Après avoir étudié l’architecture et notamment celle des bâtiments d’Oscar Niemeyer dessinés pour la foire internationale au Liban dont il est originaire, le jeune artiste décide de poursuivre sa formation en faisant vibrer la grille moderniste par l’ajout d’éléments autobiographiques et architecturaux provenant de magazine spécialisés des années 1970 et 1980.
En ce sens, il poursuit véritablement l’analyse d’Hervé Guibert et travaille lui aussi à partir d’images fantômes auxquelles il confère un modernisme anonyme. Dans ce roman, l’auteur raconte ses antécédents photographiques, loin d’un texte théorique, il s’agit davantage d’une suite de notes explorant les différents status de l’image tels que le récit de voyage, le Polaroid, la photographie à caractère pornographique ou encore divinatoire.(2)

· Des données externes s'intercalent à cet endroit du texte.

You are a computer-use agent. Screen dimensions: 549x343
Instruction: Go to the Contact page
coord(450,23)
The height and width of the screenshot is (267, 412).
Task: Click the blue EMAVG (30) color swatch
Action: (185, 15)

Parmi eux, le Polaroid semble le plus proche des recherches de Basile Ghosn et célèbre lui aussi l’instantanéité comme processus d’apparition de l’image. Et ce n’est pas un hasard si cette firme américaine fut d’abord spécialisée dans la fabrication de lunettes de soleil à verres polarisants agissant comme des filtres du réel. Grâce à une révélation instantanée de l’image, un cadre blanc inédit, une photogénie indéniable de l’objet – et surtout de par son caractère unique allant à l’encontre même de la photographie en tant qu’élément reproductible – le Polaroid est immédiatement devenu culte. À l’instar des monotypes en verre du jeune artiste auxquels quelques notes viennent polariser les titres : grenadine, orange, menthe à l’eau, loveless, daydream…
furiosa, Juillet 2019
(1) Vous m’avez fait former des fantômes, Hervé Guibert, Editions Gallimard, 1987.
Former des fantômes, (To Shape Ghosts), Basile Ghosn, 2018, encre et scotch sur photocopie, 20 x 33 cm, unique.
2 L’image Fantôme, Hervé Guibert, Editions de Minuit, 1981.